Angela Merkel, chancelière indéboulonnable ?

Publié le 20 septembre 2013 par Délis

Dans les derniers jours de la campagne pour les élections fédérales du 22 septembre en Allemagne, les sondages se sont resserrés entre la coalition de droite, conduite par Angela Merkel, et l’opposition de gauche. Pourtant, la plupart des observateurs continuent à s’accorder sur une probable victoire de la chancelière sortante. Alors qu’on ne compte plus les dirigeants européens chassés du pouvoir à cause de la crise économique, comment expliquer cette résistance d’Angela Merkel ?

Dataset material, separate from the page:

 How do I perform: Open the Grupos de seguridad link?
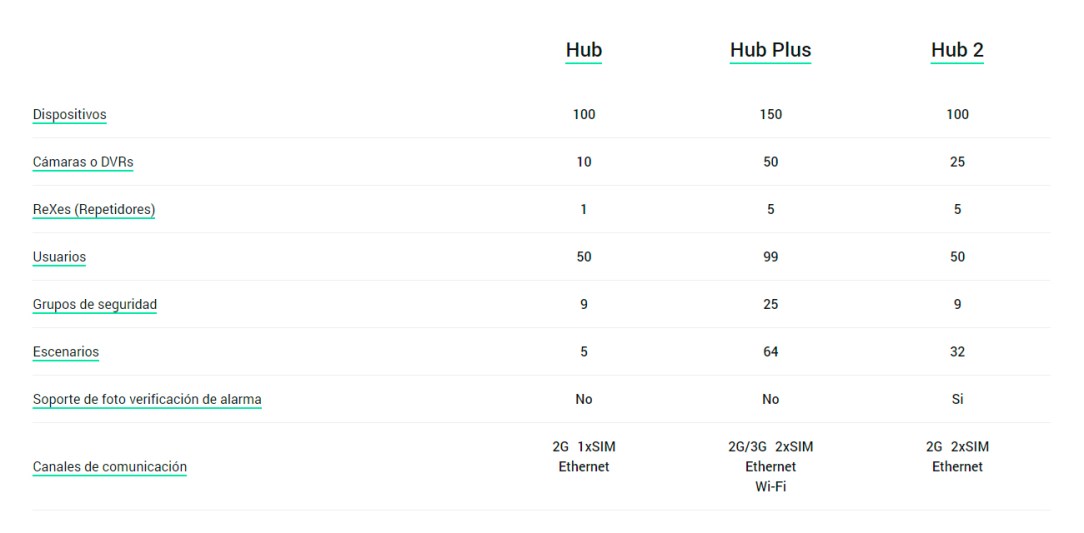tap(95, 304)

Une popularité à son zénith

Huit ans à la tête de l’Allemagne n’ont pas altéré la popularité de la chancelière aux yeux de ses concitoyens. Sa cote, mesurée par les différents instituts, atteint en septembre des sommets : quand le baromètre du Forschungsgruppe Wahlen demande aux Allemands de noter entre -5 et 5 leurs dirigeants politiques, ils accordent une note moyenne de 2,2 à la chancelière. Un chiffre qui se situe dans la moyenne de ceux obtenus depuis son arrivée au pouvoir en septembre 2005.

Les autres dirigeants politiques du pays s’en tirent moins bien, avec 0,8 de moyenne pour le candidat social-démocrate à la chancellerie Pier Steinbrück, -0,1 pour le leader des Grünen (les Verts) Jürgen Trittin et -0,3 pour le ministre des Affaires étrangères et dirigeant du parti libéral FDP Guido Westerwelle. Plus proche de nos cotes de popularités classiques, la dernière livraison de l’institut Infratest Dimap indique que 70% des Allemands se disent satisfaits de l’action d’Angela Merkel, qui se situe en première place du classement. Elle se situe loin devant le ministre des finances Wolfgang Schäuble, qui se situe en deuxième place avec 64% de satisfaction. A gauche, Pier Steinbrück n’obtient que 47% de satisfaction, malgré une hausse de 12 points à la suite de son débat réussi face à la chancelière en début de mois. Et si l’élection pour la chancellerie était directe, Angela Merkel obtiendrait 49% des voix, contre seulement 32% pour le candidat du SPD. Encore ce dernier peut-il s’estimer satisfait : jusqu’à cet été, la candidate de la CDU/CSU tutoyait les 60% dans les sondages…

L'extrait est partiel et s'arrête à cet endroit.